Mereka yang menolak PP No 25/2024 beralasan karena menurut mereka, aturan tersebut muncul secepat kilat pasca kemunculan wacana revisi PP No 96/2021. Hal itu mengakibatkan ruang partisipasi masyarakat untuk mencermati dan mengkritisi pasal ”Jantung” di sektor pertambangan minerba nyaris tidak efektif. Padahal, wacana revisi PP No 96/2021 yang menyeruak di masyarakat bersinggungan dengan substansi serius karena adanya entitas baru yang diberi hak untuk mengelola Wilayah Izin Usaha Pertambangan Khusus (WIUPK).

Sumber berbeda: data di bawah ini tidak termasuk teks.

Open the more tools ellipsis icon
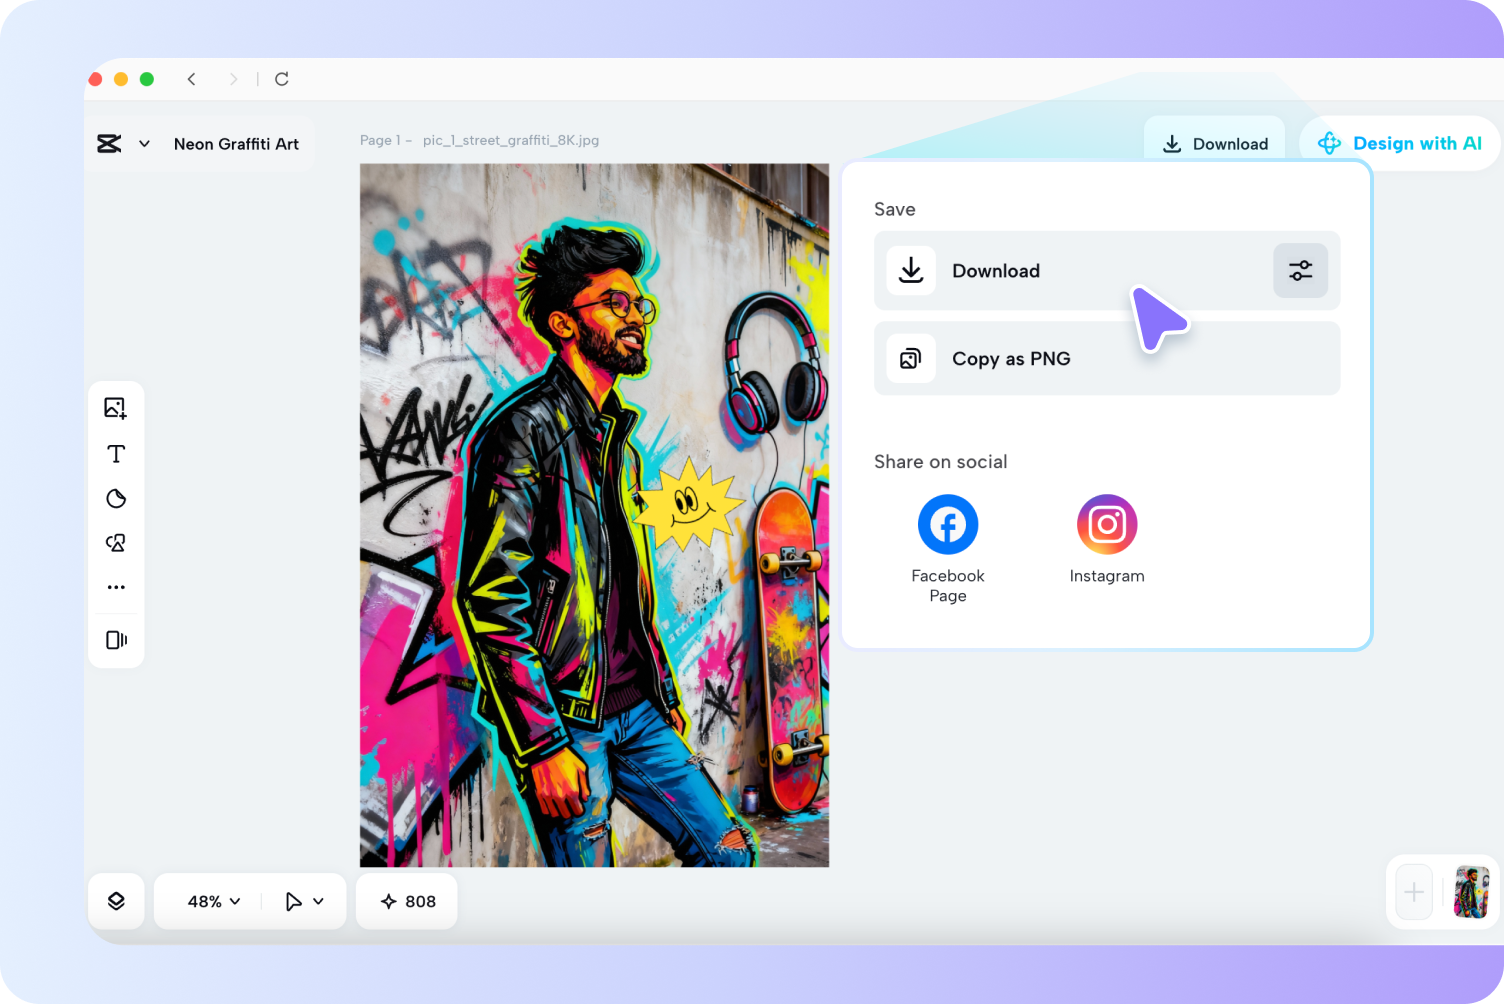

Ketua Front Nahdliyin untuk Kedaulatan Sumber Daya Alam (FNKSDA), Roy Murtadho juga mengkritik sikap PBNU yang menerima konsesi tambang, menurutnya sikap PBNU ahistoris dan patut dicurigasi sebab pada Muktamar tahun 2015, PBNU mengharamkan bisnis tambang. Menurut Gus Roy, selama ini yang berperan secara dominan dalam membesarkan NU sebagai sebuah jam’iyah adalah para Kiai dan Ustadz kampung, ibu Nyai pengurus majelis takl’lim, Guru Madrasah, Imam Musala dan segenap warga Nahdliyin akar rumput yang bahkan jadi korban tambang. Sebagian besar dari mereka adalah Petani dan kelas pekerja.
Selain FNKSDA, sebanyak 62 alumni UGM yang menyebut dirinya sebagai warga Nahdliyin turut mengkritik sikap PBNU yang menerima konsesi tambang. Menurut mereka, konsesi tambang ini akan menjerumuskan NU pada kubangan dosa sosial dan ekologis. Mereka mendesak, sebaiknya PBNU mandayagunakan potensi yang ada demi kemandirian ekonomi tanpa harus masuk dalam bisnis kotor tambang, dan adanya IUP Tambang ini hanya akan menguntungkan segelintir elit ormas.
Ketua PBNU Gus Yahya sendiri mengatakan bahwa NU butuh tambang. Alasannya, banyak lembaga dibawah naungan NU. Nantinya, juga akan mempertimbangkan lokasi yang akan yang diberikan, bila di tengah pemukiman atau ada hak ulayat, maka PBNU akan menolaknya. PBNU juga akan memperhatikan soal lingkungan sebab kata Gus Yahya hal tersebut merupakan tanggung jawab moral untuk memperhatikan aspek-aspek terkait lingkungan hidup.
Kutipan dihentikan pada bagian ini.